Work to complete:
Reproduce every line of the listing below verbatim, keeping each one unchanged and in its original order.

Data taken from a collection:
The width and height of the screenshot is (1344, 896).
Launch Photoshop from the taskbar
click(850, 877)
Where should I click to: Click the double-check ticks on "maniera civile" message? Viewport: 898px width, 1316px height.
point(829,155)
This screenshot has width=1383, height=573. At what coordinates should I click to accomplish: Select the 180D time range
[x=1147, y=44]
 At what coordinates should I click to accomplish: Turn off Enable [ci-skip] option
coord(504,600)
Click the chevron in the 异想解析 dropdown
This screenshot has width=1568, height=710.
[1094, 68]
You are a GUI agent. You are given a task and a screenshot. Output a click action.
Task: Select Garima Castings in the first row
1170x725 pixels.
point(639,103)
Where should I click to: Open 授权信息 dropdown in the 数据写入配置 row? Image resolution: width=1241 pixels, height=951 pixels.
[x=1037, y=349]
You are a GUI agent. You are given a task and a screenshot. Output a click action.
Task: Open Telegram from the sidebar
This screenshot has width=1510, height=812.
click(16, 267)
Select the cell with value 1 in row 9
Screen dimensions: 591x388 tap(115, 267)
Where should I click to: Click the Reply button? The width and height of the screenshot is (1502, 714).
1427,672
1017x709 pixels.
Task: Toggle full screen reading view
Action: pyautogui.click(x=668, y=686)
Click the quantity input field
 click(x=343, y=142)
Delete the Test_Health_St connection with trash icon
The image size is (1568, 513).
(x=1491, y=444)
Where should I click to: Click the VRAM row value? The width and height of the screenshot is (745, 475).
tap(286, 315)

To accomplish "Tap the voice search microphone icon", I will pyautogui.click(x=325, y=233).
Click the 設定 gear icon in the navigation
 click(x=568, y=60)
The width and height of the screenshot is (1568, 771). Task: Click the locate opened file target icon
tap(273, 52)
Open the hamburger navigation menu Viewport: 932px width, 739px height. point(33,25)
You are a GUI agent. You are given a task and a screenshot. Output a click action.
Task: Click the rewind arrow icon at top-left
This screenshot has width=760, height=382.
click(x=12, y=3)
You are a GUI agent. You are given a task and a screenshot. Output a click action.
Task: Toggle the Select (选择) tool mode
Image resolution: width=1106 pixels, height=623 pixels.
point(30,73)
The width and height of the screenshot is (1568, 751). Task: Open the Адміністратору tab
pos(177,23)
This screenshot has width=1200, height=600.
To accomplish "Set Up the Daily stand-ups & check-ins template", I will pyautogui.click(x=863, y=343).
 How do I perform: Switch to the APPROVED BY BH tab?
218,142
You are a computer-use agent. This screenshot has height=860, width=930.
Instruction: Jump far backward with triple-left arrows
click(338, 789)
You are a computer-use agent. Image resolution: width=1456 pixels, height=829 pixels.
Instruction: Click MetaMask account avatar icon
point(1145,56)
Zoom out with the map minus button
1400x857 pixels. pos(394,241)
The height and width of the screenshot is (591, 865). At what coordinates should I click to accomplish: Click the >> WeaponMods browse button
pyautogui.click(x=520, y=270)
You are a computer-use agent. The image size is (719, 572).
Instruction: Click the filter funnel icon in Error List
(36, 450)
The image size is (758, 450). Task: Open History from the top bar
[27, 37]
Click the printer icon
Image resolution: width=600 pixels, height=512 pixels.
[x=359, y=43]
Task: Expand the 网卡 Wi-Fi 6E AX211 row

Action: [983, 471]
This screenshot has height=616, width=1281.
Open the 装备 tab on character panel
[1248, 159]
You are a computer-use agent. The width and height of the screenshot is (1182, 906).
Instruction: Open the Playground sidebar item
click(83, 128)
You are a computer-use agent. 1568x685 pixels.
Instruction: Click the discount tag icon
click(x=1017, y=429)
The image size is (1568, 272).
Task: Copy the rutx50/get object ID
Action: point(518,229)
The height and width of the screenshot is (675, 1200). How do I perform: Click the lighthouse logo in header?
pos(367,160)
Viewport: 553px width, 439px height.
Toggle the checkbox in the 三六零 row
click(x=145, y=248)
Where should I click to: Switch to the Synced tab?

Final result:
The width and height of the screenshot is (1344, 896).
Launch Photoshop from the taskbar
click(850, 877)
Where should I click to: Click the double-check ticks on "maniera civile" message? Viewport: 898px width, 1316px height.
point(829,155)
This screenshot has width=1383, height=573. At what coordinates should I click to accomplish: Select the 180D time range
[x=1147, y=44]
 At what coordinates should I click to accomplish: Turn off Enable [ci-skip] option
coord(504,600)
Click the chevron in the 异想解析 dropdown
This screenshot has width=1568, height=710.
[1094, 68]
You are a GUI agent. You are given a task and a screenshot. Output a click action.
Task: Select Garima Castings in the first row
1170x725 pixels.
point(639,103)
Where should I click to: Open 授权信息 dropdown in the 数据写入配置 row? Image resolution: width=1241 pixels, height=951 pixels.
[x=1037, y=349]
You are a GUI agent. You are given a task and a screenshot. Output a click action.
Task: Open Telegram from the sidebar
This screenshot has width=1510, height=812.
click(16, 267)
Select the cell with value 1 in row 9
Screen dimensions: 591x388 tap(115, 267)
Where should I click to: Click the Reply button? The width and height of the screenshot is (1502, 714).
1427,672
1017x709 pixels.
Task: Toggle full screen reading view
Action: pyautogui.click(x=668, y=686)
Click the quantity input field
 click(x=343, y=142)
Delete the Test_Health_St connection with trash icon
The image size is (1568, 513).
(x=1491, y=444)
Where should I click to: Click the VRAM row value? The width and height of the screenshot is (745, 475).
tap(286, 315)

To accomplish "Tap the voice search microphone icon", I will pyautogui.click(x=325, y=233).
Click the 設定 gear icon in the navigation
 click(x=568, y=60)
The width and height of the screenshot is (1568, 771). Task: Click the locate opened file target icon
tap(273, 52)
Open the hamburger navigation menu Viewport: 932px width, 739px height. point(33,25)
You are a GUI agent. You are given a task and a screenshot. Output a click action.
Task: Click the rewind arrow icon at top-left
This screenshot has width=760, height=382.
click(x=12, y=3)
You are a GUI agent. You are given a task and a screenshot. Output a click action.
Task: Toggle the Select (选择) tool mode
Image resolution: width=1106 pixels, height=623 pixels.
point(30,73)
The width and height of the screenshot is (1568, 751). Task: Open the Адміністратору tab
pos(177,23)
This screenshot has width=1200, height=600.
To accomplish "Set Up the Daily stand-ups & check-ins template", I will pyautogui.click(x=863, y=343).
 How do I perform: Switch to the APPROVED BY BH tab?
218,142
You are a computer-use agent. This screenshot has height=860, width=930.
Instruction: Jump far backward with triple-left arrows
click(338, 789)
You are a computer-use agent. Image resolution: width=1456 pixels, height=829 pixels.
Instruction: Click MetaMask account avatar icon
point(1145,56)
Zoom out with the map minus button
1400x857 pixels. pos(394,241)
The height and width of the screenshot is (591, 865). At what coordinates should I click to accomplish: Click the >> WeaponMods browse button
pyautogui.click(x=520, y=270)
You are a computer-use agent. The image size is (719, 572).
Instruction: Click the filter funnel icon in Error List
(36, 450)
The image size is (758, 450). Task: Open History from the top bar
[27, 37]
Click the printer icon
Image resolution: width=600 pixels, height=512 pixels.
[x=359, y=43]
Task: Expand the 网卡 Wi-Fi 6E AX211 row

Action: [983, 471]
This screenshot has height=616, width=1281.
Open the 装备 tab on character panel
[1248, 159]
You are a computer-use agent. The width and height of the screenshot is (1182, 906).
Instruction: Open the Playground sidebar item
click(83, 128)
You are a computer-use agent. 1568x685 pixels.
Instruction: Click the discount tag icon
click(x=1017, y=429)
The image size is (1568, 272).
Task: Copy the rutx50/get object ID
Action: point(518,229)
The height and width of the screenshot is (675, 1200). How do I perform: Click the lighthouse logo in header?
pos(367,160)
Viewport: 553px width, 439px height.
Toggle the checkbox in the 三六零 row
click(x=145, y=248)
Where should I click to: Switch to the Synced tab?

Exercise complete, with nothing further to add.